[Data entries]
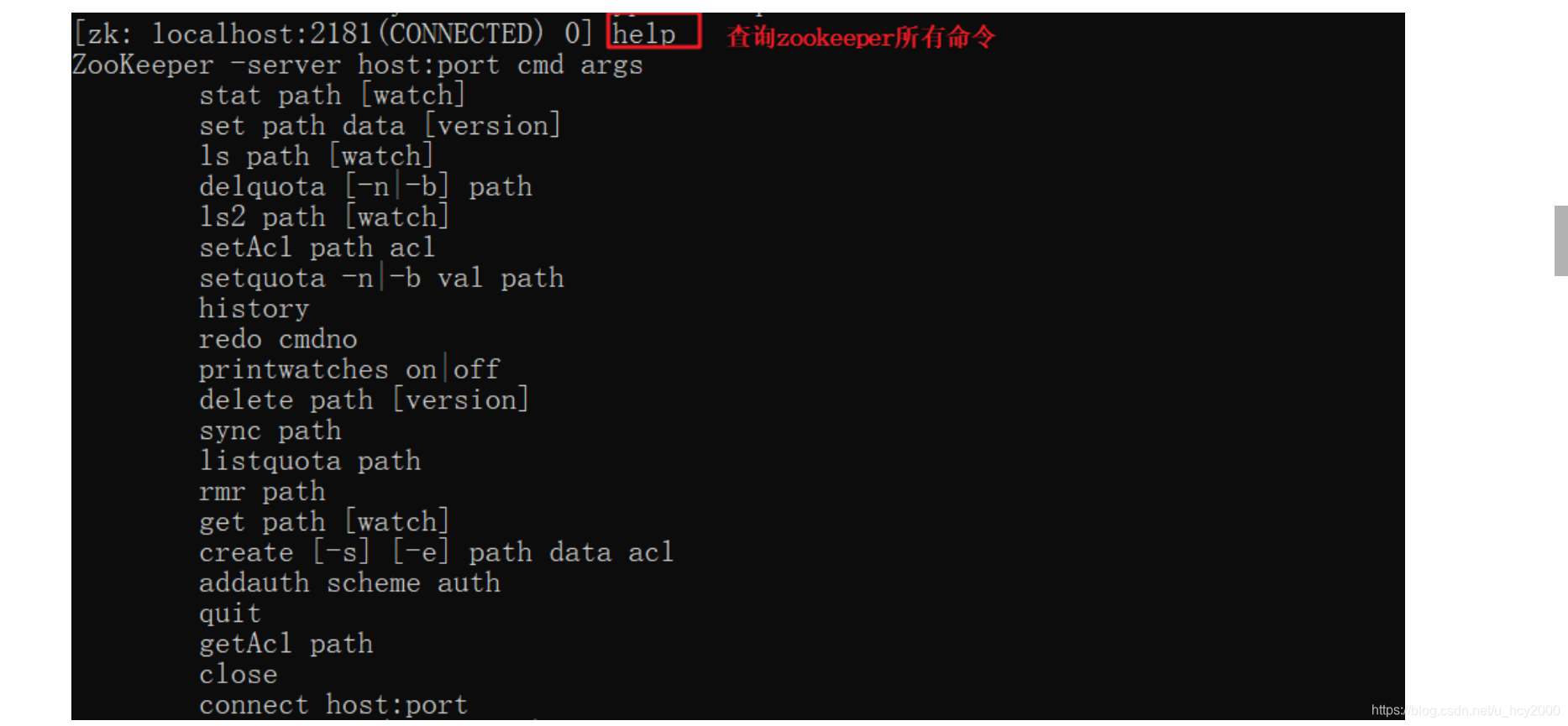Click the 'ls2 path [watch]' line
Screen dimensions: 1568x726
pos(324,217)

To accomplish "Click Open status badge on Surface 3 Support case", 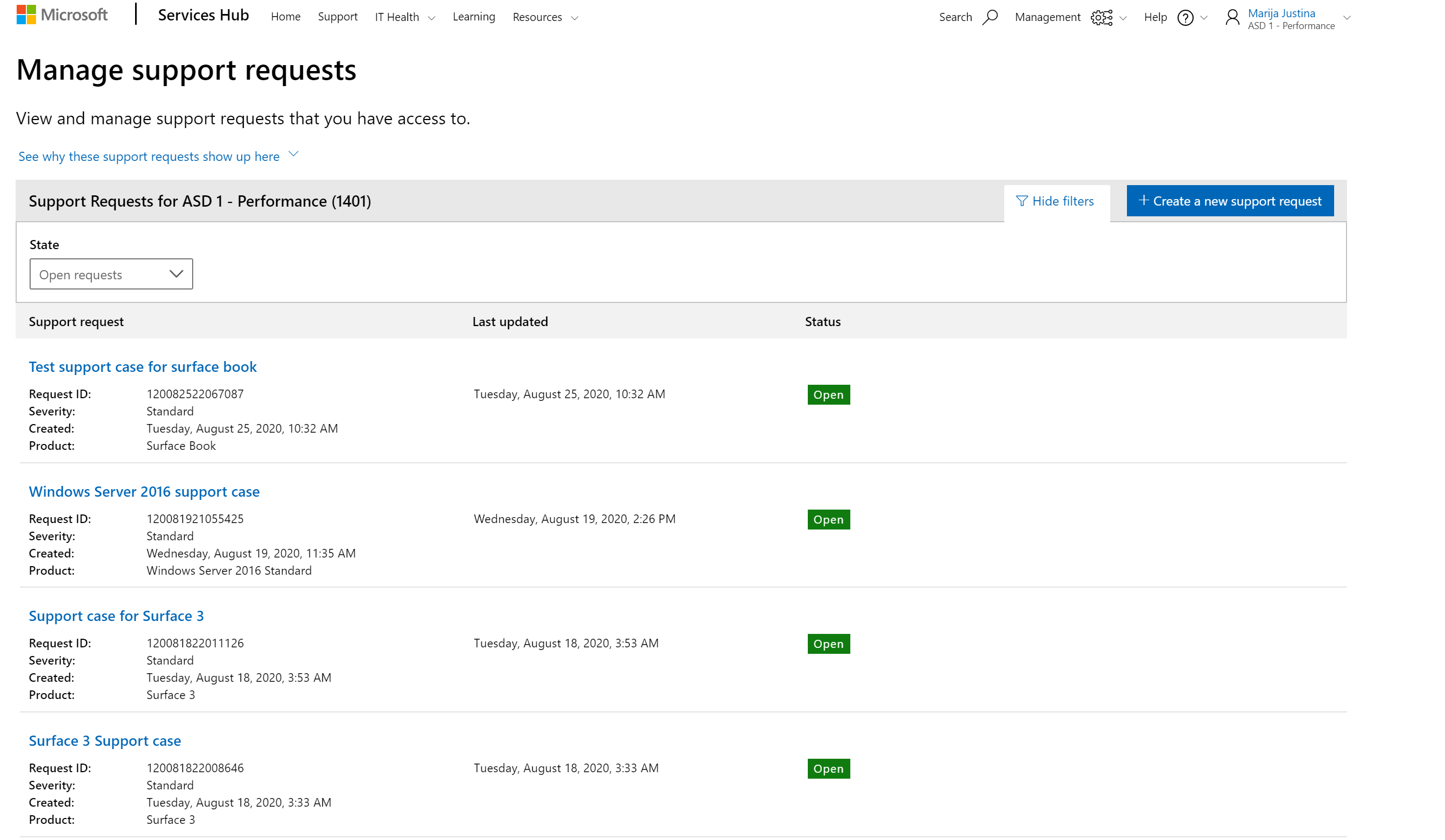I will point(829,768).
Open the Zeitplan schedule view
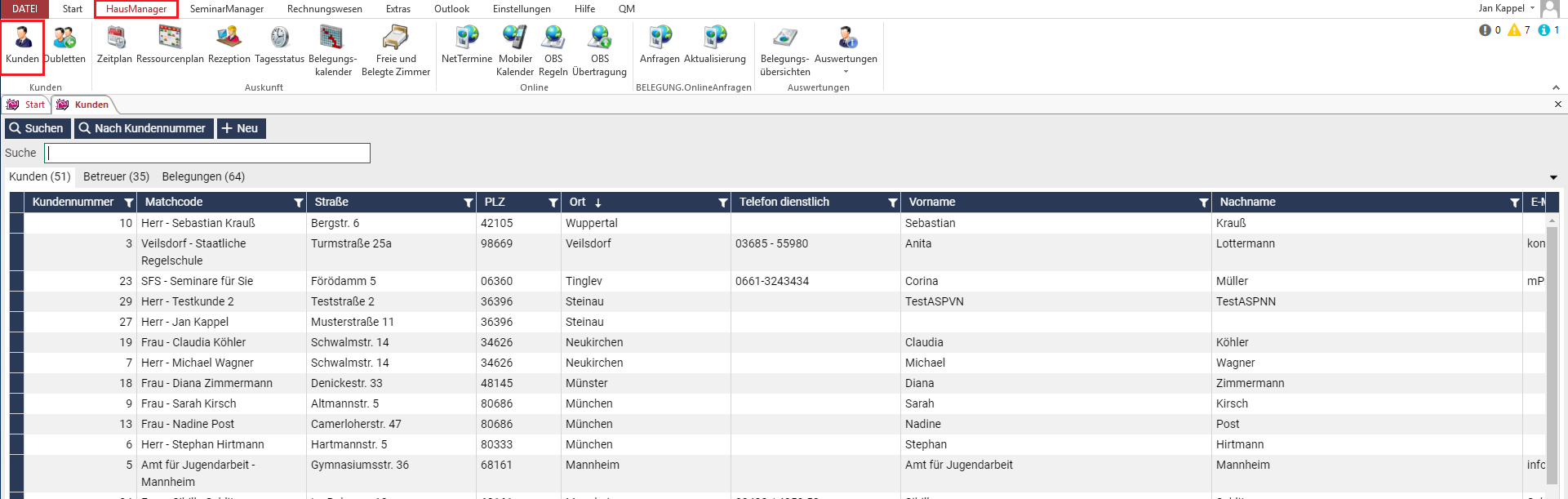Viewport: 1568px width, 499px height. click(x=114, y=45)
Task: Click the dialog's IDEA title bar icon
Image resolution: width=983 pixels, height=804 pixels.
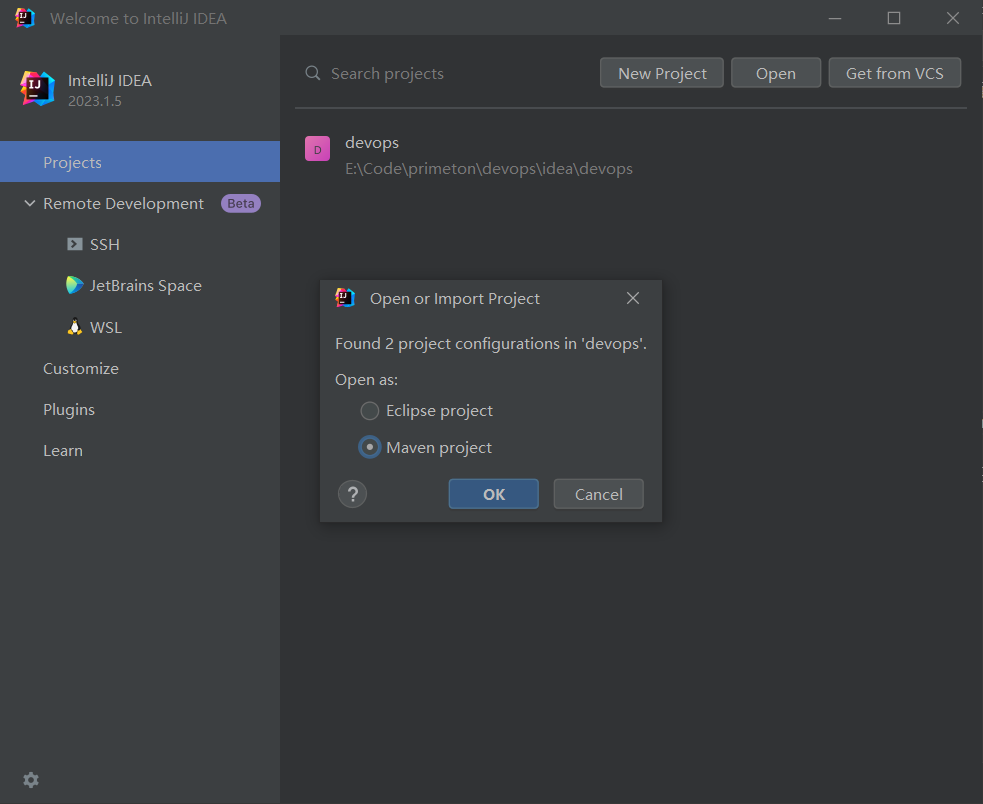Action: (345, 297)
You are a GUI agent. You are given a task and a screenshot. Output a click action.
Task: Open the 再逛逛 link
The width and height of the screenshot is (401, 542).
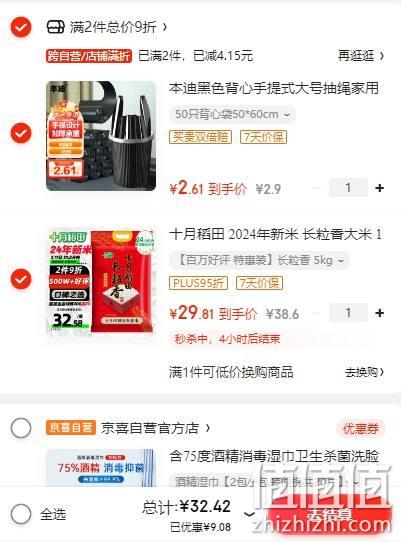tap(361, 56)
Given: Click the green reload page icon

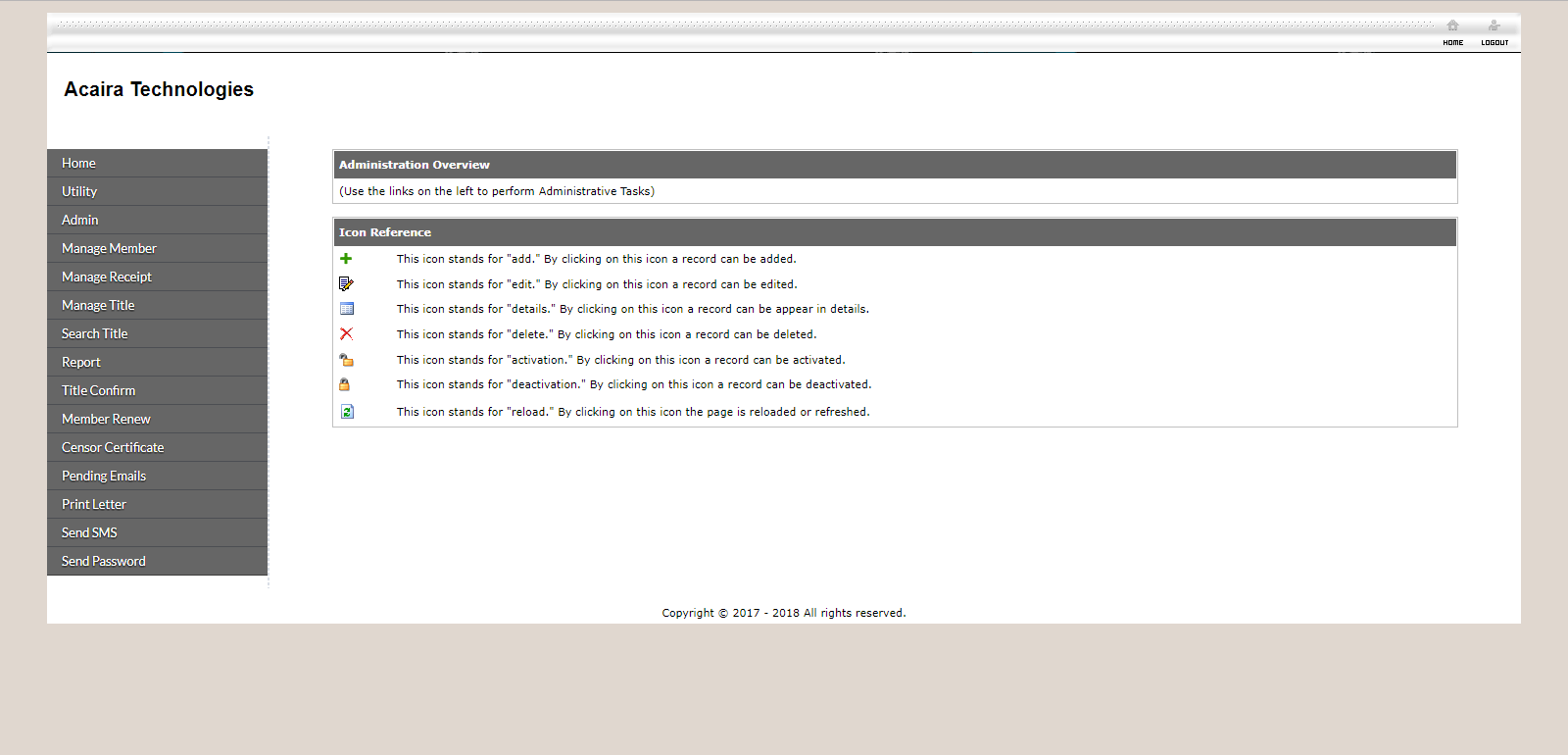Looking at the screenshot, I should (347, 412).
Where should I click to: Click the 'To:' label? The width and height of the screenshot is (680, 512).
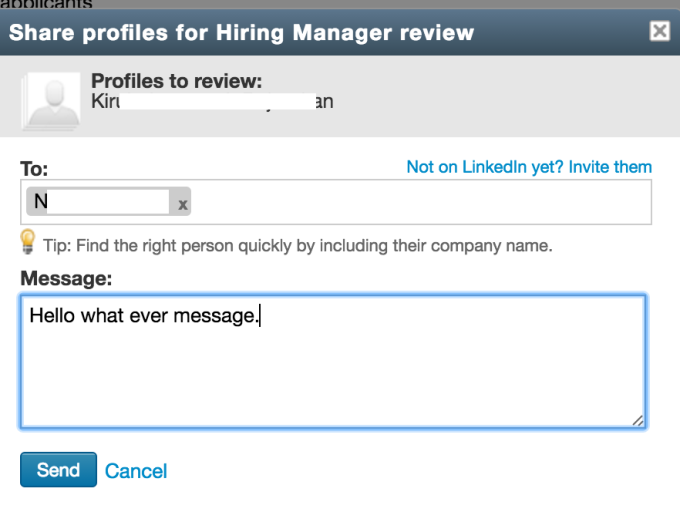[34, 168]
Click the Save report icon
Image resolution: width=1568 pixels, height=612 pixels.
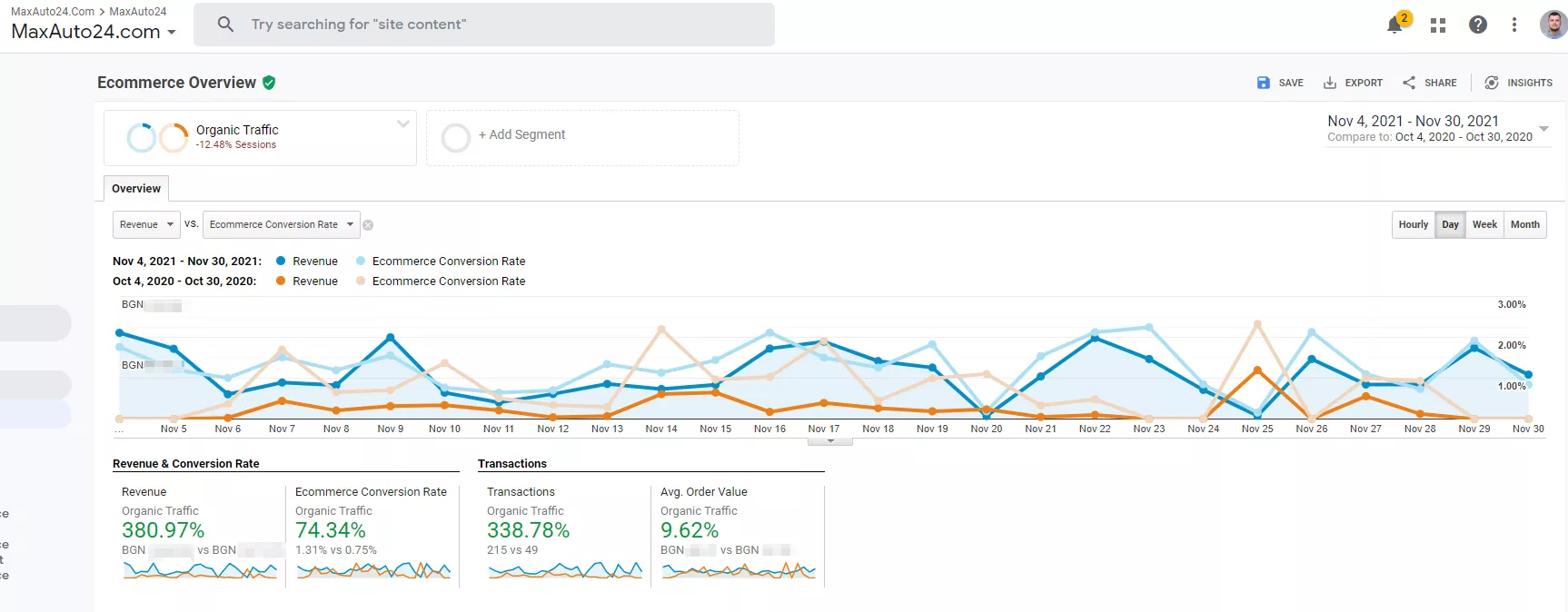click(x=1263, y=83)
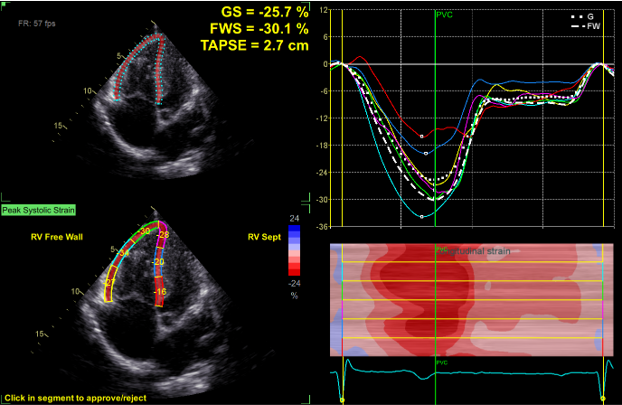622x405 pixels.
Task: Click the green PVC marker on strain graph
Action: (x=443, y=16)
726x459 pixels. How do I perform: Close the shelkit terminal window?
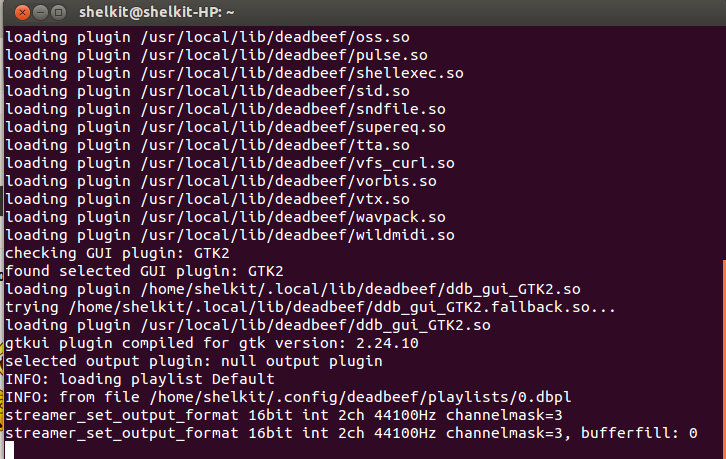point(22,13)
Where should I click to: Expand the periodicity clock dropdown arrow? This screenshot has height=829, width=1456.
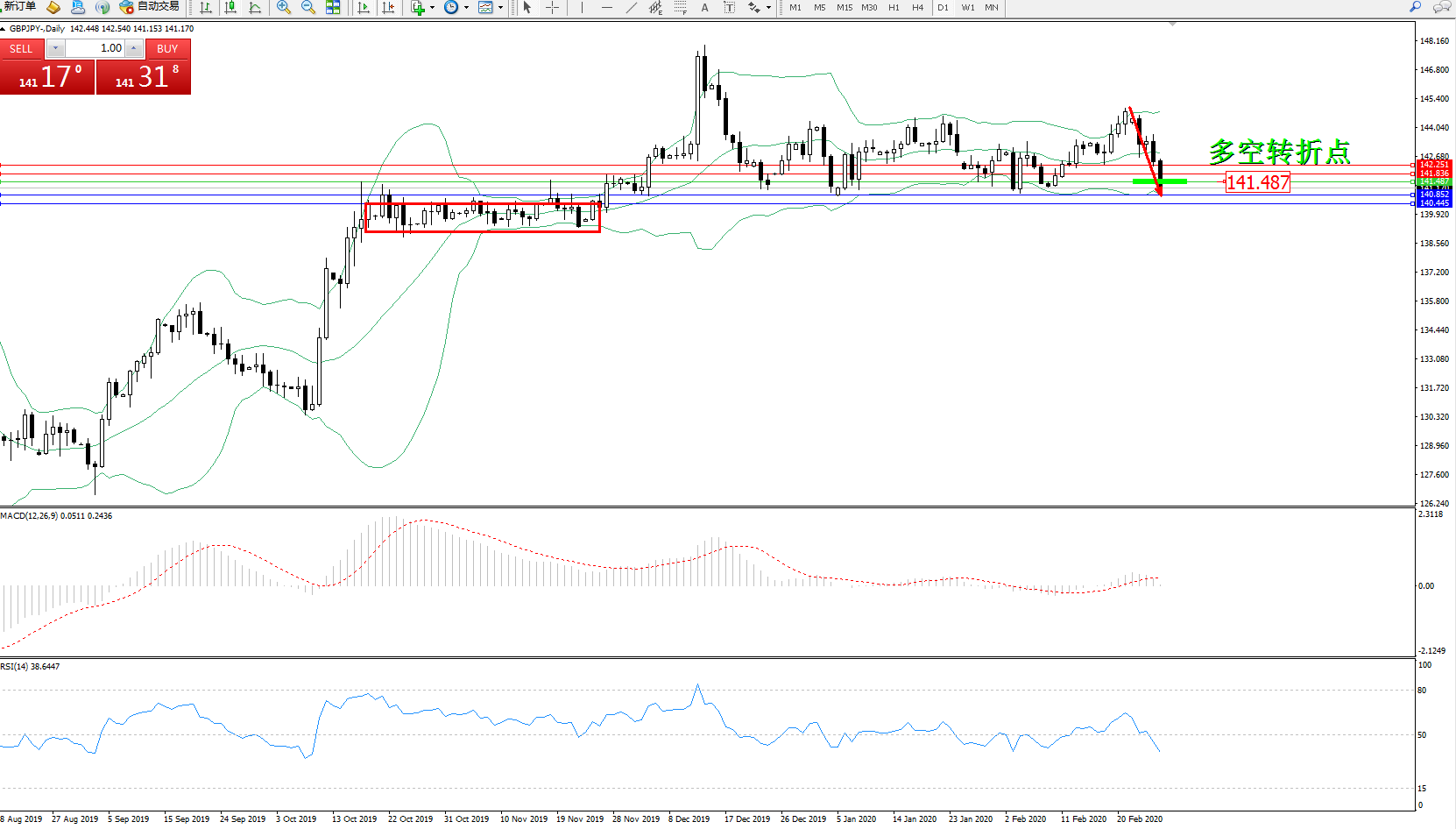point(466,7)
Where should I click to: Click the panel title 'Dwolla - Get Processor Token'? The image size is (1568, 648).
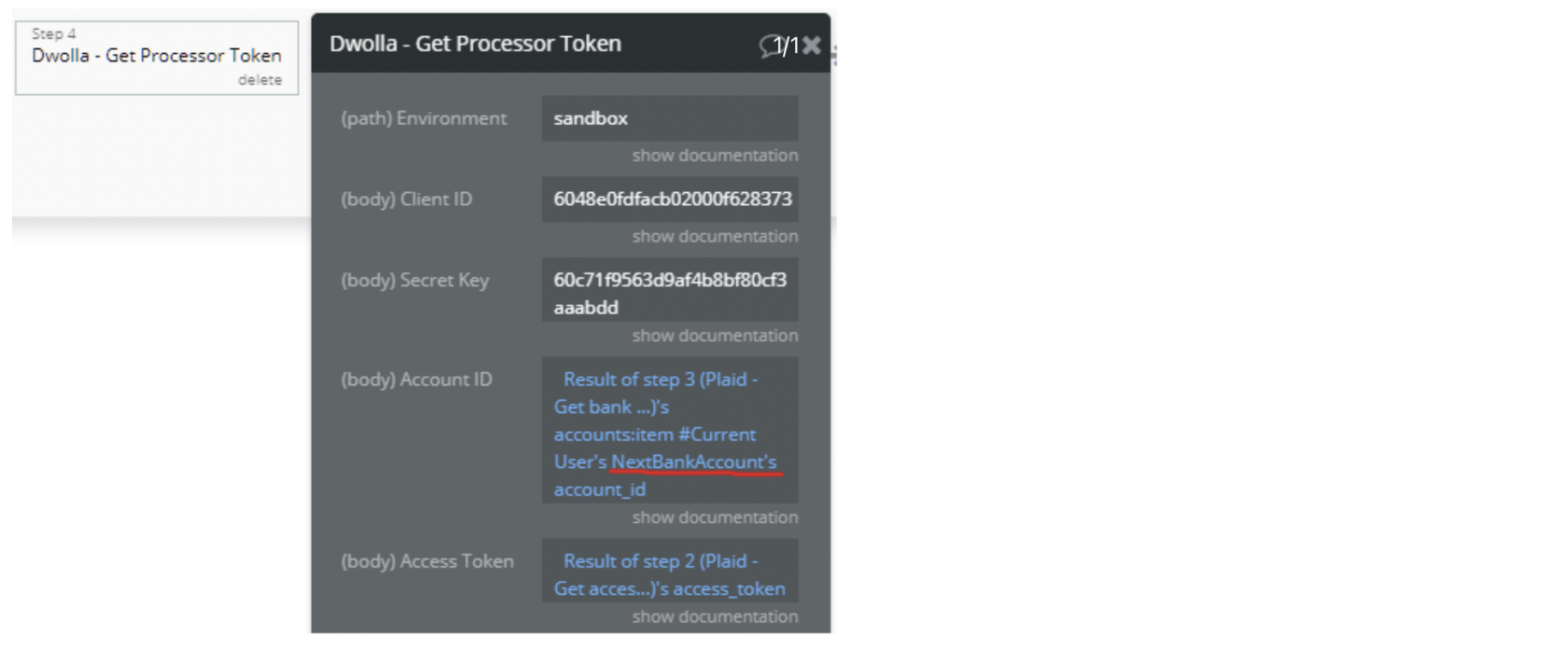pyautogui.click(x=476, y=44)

◆ **TASK ITEM**: Only the lines from the one with "Click the Save report icon" through the final line of the entries belong in the answer, set down exactly, with both ends included and no pictures.

◆ **PROBLEM SOLUTION**:
Click the Save report icon
Image resolution: width=1568 pixels, height=612 pixels.
click(x=1263, y=83)
622x405 pixels.
Task: Click the green PVC marker on strain graph
Action: (x=443, y=16)
726x459 pixels. How do I perform: Close the shelkit terminal window?
point(22,13)
Where should I click to: Expand the periodicity clock dropdown arrow? This screenshot has height=829, width=1456.
point(466,7)
Where should I click to: Click the panel title 'Dwolla - Get Processor Token'? The image size is (1568, 648).
pyautogui.click(x=476, y=44)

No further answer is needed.